I assume 3.5% revenue decline in FY24, in line with their guidance. As discussed previously, I anticipate USPS will continue to create growth headwinds for FedEx, thus assuming only 2% topline growth in FY25. For the normalized revenue growth, the model is using 6%, aligned with their historical average.

FedEx DCF

I believe their DRIVE program and the new CEO could continue to drive their margin expansion. Additionally, FedEx can benefit from some operating leverage. Based on my calculations, I estimate a 20bps operating margin expansion annually in the model. The model uses a 10% discount rate, 4% terminal growth, and a 25% tax rate. The fair value is calculated to be $230 per share in the model.

Key Risks

Amazon’s own shipping service: Amazon (AMZN) has relaunched its own shipping service. This initiative has been long-awaited, as they had previously attempted it in select cities before pausing it in 2020. However, the relaunch aims to address their last-mile delivery mission. It is too early to determine the impact on FedEx, as it depends on how quickly Amazon expands their delivery network and the adoption rate among merchants.
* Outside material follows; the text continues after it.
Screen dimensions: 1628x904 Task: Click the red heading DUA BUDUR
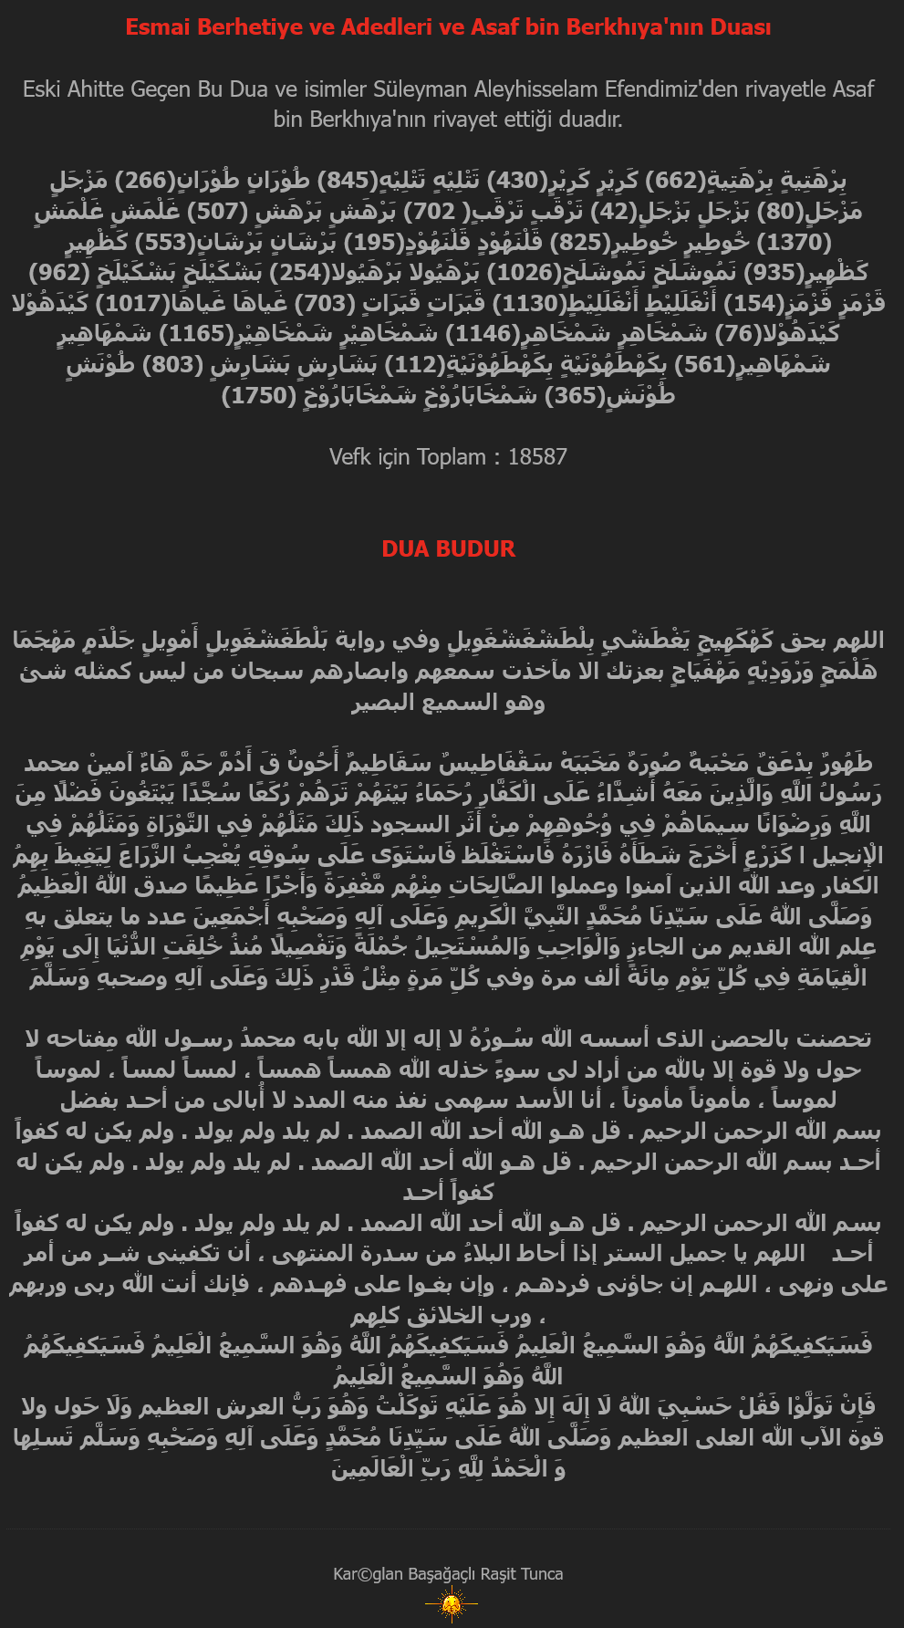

Consumer Spending Shift from Goods to Services: During the pandemic, consumers overspent on physical goods. In the post-pandemic times, consumers are shifting back with fewer goods purchases. The consumption patterns could cause growth volatility for FedEx's package volumes. However, I believe it is short-term in nature.

Conclusion

Global industrial production might start to recover when the Fed begins to cut rates; however, I believe USPS's strategy shift will continue to pose growth headwinds for FedEx, and the contract renewal is uncertain at this moment. I am initiating with a ‘Sell' rating and a fair value of $230 per share.